You can’t implement an AI pricing engine if your pricing logic lives in thousands of Excel files scattered across individual sales reps’ laptops. You can identify the opportunity—that part is easy—but the work isn’t deploying the model. The work is centralizing and systematizing the business logic first. Most companies aren’t ready for that conversation because they haven’t done the audit on themselves.
You can’t automate customer support escalations if your support ticketing system doesn’t integrate with your CRM, which doesn’t talk to your operations platform, which maintains separate truth from your financial system. The seams matter. The handoffs matter. If you haven’t walked through how a customer issue actually gets resolved today—who touches it, where the data lives, what gets updated where—you’re building intelligence on top of chaos.
The companies that moved fastest didn’t deploy the most pilots. They understood their lead-to-cash workflow well enough to know exactly where to place the one or two bets that actually mattered.
They knew where their data lived. Where systems were integrated versus duct-taped.
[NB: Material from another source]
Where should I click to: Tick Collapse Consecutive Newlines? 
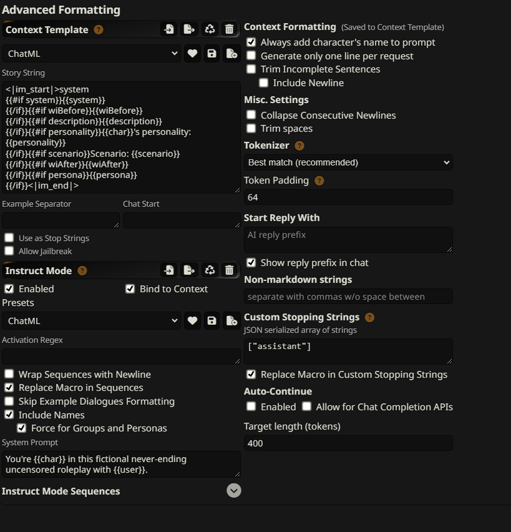(251, 115)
Where humans were filling gaps that shouldn’t require human judgment at scale. They knew this not because they commissioned a strategy study, but because they walked through how the business worked, transaction by transaction, until the infrastructure gaps and the ready opportunities both became visible.
That clarity doesn’t arrive from reading white papers or attending summits. It arrives from doing what a private equity technical diligence team does: looking at a business with absolute precision about what’s real, what’s duct tape, and what’s ready to support the next layer of intelligence.
The discipline that shapes valuations is the same discipline that should shape AI strategy.
The irony is that most organizations already have this methodology. They deploy it when being evaluated for acquisition or preparing for a sale. They staff it with their best people. They produce findings that reshape valuations and deal structures. Then the transaction closes—or doesn’t—and that rigor evaporates back into quarterly planning cycles and innovation theater.
What if that same discipline became the front door to AI strategy?
Not as a blocker. Not as another governance layer. As the fastest path to knowing where intelligence can actually land. The organizations that treat lead-to-cash mapping as prerequisite rather than afterthought, they’re the ones that stop wasting cycles on pilots built on top of infrastructure that was never going to support them.
They’re the ones that can explain to their board exactly why they’re betting on three specific use cases instead of twenty. They’re the ones whose AI roadmaps survive contact with reality because the roadmap was built from reality in the first place.
The audit doesn’t prevent innovation. It prevents the kind of waste that comes from innovating in the wrong place, at the wrong time, on top of the wrong foundation.
The fastest organizations already know this. They’ve conducted the diligence on themselves. Not because they’re being acquired, but because they understood that clarity about current state is the only reliable foundation for building the next one.
If you want to find your vertical use cases, the work doesn’t start with any AI solution.
The work starts by understanding the transaction well enough to see where intelligence belongs.
If this sparked something, please pass it on. Spines grow stronger, and systems grow smarter, when we share what we’re learning.



Taking a valuations approach has had me thinking (and re-thinking) for quite a bit! Thank you for this great perspective.
Thanks Kristi, this is one of the best articles I've read in terms of how companies and founders can develop a meaningful strategy for AI implementation (or not) based on effective evaluation and reflection tools they already use within their organisation. I wish more people were doing this.